The geometric series is as follows :
$$n/2^n$$
I am using the ratio test therefore comparing : $$(n+1/2^{n+1})/ (n/2^n)$$
my next line of work is :
$$(n+1/2^{n+1}) * (2^n/n)$$
however I am not familiar with multiplying fractions of this sort, so cannot continue.
my tutor has the next line as .. $$Un+1/Un = (n+1/n) * (1/2)$$
which I do not understand.
Please could someone explain the steps to me in layman's terms so I can deduce an answer.
Any help is appreciated.
On
Your expression for the ratio (which is correct) is $((n+1)/2^{n+1})\cdot(2^n/n)$, which equals $((n+1)/n)\cdot (2^n/2^{n+1})$. Now, $2^n/2^{n+1}={1\over 2}$, and $(n+1)/n=1+1/n$. Your expression for the ratio therefore simplifies to $(1+1/n)\cdot {1\over 2}$. This ratio is $<1$ for sufficiently large $n$. Indeed, $n\ge2$ works since we get that the ratio is $\le (1+1/2)\cdot {1\over 2}={3\over 4}$. Thus, the series converges.

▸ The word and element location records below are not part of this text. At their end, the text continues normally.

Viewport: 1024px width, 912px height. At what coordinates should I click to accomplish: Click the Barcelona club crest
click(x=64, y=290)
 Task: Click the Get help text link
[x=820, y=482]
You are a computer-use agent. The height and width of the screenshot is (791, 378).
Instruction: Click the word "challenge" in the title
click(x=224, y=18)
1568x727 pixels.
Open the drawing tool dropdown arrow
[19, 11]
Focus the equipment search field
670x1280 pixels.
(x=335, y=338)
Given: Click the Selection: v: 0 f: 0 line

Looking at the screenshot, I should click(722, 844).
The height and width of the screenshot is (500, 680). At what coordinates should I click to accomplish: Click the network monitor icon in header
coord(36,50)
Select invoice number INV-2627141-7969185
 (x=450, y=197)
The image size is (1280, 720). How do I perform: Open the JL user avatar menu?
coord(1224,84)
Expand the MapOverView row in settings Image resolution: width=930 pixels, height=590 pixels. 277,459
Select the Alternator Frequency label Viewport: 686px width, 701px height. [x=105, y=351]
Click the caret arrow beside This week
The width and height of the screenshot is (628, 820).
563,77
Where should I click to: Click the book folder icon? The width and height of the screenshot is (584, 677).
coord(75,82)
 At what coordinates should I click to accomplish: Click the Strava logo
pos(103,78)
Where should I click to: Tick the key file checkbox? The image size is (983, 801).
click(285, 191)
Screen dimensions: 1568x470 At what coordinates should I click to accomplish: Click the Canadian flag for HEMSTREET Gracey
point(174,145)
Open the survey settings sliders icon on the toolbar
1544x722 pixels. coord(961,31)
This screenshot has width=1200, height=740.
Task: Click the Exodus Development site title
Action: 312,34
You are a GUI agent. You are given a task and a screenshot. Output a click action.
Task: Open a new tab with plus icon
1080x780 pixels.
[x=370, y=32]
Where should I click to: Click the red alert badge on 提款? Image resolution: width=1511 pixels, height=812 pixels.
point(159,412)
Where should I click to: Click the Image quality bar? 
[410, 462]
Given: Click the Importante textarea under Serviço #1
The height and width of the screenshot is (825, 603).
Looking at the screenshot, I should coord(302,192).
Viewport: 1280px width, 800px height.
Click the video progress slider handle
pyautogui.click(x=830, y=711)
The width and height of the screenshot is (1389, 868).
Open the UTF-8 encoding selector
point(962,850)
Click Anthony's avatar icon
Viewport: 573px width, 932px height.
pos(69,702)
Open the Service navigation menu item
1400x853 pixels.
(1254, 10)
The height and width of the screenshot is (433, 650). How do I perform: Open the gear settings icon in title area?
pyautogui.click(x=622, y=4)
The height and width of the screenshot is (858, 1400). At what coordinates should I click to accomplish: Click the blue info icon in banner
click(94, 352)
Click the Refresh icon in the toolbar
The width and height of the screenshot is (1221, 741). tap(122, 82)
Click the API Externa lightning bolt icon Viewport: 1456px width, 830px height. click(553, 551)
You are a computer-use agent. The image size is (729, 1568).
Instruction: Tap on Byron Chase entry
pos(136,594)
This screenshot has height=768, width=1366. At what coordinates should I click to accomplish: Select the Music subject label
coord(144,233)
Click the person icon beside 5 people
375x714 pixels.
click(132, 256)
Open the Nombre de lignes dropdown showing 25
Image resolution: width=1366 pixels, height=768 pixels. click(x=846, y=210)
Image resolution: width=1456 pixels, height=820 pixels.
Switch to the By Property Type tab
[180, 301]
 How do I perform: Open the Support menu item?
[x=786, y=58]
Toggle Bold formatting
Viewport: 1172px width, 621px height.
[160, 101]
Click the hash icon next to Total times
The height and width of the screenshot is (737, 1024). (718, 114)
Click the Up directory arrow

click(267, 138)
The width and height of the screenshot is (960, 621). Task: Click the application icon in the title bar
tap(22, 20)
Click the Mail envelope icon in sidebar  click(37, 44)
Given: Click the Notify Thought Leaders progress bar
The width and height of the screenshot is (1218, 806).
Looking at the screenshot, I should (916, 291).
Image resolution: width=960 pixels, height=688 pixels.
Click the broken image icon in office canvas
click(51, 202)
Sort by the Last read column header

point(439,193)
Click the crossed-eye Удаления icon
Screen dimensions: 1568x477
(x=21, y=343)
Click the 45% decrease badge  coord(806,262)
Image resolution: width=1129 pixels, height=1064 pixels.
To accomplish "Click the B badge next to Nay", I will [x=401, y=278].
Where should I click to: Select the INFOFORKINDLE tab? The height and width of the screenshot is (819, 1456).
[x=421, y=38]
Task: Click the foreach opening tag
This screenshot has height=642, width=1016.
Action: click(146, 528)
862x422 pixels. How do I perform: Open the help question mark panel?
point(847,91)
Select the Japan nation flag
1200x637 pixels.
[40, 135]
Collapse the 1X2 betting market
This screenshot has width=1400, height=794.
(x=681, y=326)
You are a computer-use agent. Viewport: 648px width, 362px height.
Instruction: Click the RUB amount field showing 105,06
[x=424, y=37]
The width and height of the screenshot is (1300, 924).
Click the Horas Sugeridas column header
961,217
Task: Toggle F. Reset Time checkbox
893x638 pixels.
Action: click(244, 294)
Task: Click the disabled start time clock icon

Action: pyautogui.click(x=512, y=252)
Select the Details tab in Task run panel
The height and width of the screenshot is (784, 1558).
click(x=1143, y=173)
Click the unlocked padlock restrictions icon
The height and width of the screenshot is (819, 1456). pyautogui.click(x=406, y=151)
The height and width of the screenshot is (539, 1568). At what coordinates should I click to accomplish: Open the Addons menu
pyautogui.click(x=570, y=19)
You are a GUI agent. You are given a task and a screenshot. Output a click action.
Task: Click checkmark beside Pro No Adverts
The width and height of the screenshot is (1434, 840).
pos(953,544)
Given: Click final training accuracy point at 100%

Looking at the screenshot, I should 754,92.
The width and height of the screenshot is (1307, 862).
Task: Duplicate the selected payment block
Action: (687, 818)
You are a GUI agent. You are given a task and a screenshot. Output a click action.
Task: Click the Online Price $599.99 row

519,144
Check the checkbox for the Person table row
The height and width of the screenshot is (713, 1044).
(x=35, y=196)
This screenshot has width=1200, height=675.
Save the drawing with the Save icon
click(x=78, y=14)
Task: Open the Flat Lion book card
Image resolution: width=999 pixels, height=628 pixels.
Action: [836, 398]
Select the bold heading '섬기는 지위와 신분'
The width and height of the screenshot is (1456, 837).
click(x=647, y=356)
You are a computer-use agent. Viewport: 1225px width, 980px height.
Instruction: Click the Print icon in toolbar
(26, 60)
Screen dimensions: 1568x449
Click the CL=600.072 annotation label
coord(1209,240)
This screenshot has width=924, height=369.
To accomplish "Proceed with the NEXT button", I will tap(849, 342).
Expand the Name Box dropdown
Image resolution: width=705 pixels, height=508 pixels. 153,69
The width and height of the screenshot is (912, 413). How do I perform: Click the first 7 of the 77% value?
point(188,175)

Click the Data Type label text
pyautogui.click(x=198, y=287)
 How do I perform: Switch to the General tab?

As regards your tutor's expression, I don't get it either; as noted above, the correct expression would be $(1+1/n)\cdot {1\over 2}$, and $(n+1/n)\cdot {1\over 2}$ is in error.
$$\frac{n+1}{2^{n+1}}\cdot\frac{2^n}n =\frac{n+1}n\cdot\frac{2^n}{2^{n+1}}=\frac{n+1}n\cdot\frac{2^n}{2^n\cdot 2}=\frac{n+1}n\cdot\frac12.$$